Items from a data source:

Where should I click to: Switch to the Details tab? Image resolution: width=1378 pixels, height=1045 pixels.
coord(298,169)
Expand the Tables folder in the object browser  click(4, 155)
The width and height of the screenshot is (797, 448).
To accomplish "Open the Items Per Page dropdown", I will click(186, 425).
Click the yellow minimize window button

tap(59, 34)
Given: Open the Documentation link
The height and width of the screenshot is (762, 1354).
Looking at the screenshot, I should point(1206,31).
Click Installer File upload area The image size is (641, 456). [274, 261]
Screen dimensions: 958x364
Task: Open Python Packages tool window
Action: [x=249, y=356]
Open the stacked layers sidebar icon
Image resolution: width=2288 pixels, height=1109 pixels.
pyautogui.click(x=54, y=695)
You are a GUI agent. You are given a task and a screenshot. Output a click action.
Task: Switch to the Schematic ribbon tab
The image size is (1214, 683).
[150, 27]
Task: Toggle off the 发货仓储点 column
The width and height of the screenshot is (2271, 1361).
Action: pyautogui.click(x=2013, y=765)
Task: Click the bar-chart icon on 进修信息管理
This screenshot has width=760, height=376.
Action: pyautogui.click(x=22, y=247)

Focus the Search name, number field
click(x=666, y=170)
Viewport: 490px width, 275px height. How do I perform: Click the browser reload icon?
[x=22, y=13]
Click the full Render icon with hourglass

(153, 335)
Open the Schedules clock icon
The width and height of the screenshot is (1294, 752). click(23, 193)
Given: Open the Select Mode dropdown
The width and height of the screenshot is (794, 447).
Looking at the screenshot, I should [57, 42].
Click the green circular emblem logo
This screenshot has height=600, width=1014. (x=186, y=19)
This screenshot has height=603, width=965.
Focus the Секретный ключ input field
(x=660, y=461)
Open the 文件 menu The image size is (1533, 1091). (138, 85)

## Required action:
All the entries above are to be transcribed without any alteration.

## Worked solution:
Where should I click to: Switch to the Details tab? Image resolution: width=1378 pixels, height=1045 pixels.
coord(298,169)
Expand the Tables folder in the object browser  click(4, 155)
The width and height of the screenshot is (797, 448).
To accomplish "Open the Items Per Page dropdown", I will click(186, 425).
Click the yellow minimize window button

tap(59, 34)
Given: Open the Documentation link
The height and width of the screenshot is (762, 1354).
Looking at the screenshot, I should point(1206,31).
Click Installer File upload area The image size is (641, 456). [274, 261]
Screen dimensions: 958x364
Task: Open Python Packages tool window
Action: [x=249, y=356]
Open the stacked layers sidebar icon
Image resolution: width=2288 pixels, height=1109 pixels.
pyautogui.click(x=54, y=695)
You are a GUI agent. You are given a task and a screenshot. Output a click action.
Task: Switch to the Schematic ribbon tab
The image size is (1214, 683).
[150, 27]
Task: Toggle off the 发货仓储点 column
The width and height of the screenshot is (2271, 1361).
Action: pyautogui.click(x=2013, y=765)
Task: Click the bar-chart icon on 进修信息管理
This screenshot has width=760, height=376.
Action: pyautogui.click(x=22, y=247)

Focus the Search name, number field
click(x=666, y=170)
Viewport: 490px width, 275px height. How do I perform: Click the browser reload icon?
[x=22, y=13]
Click the full Render icon with hourglass

(153, 335)
Open the Schedules clock icon
The width and height of the screenshot is (1294, 752). click(23, 193)
Given: Open the Select Mode dropdown
The width and height of the screenshot is (794, 447).
Looking at the screenshot, I should [57, 42].
Click the green circular emblem logo
This screenshot has height=600, width=1014. (x=186, y=19)
This screenshot has height=603, width=965.
Focus the Секретный ключ input field
(x=660, y=461)
Open the 文件 menu The image size is (1533, 1091). (138, 85)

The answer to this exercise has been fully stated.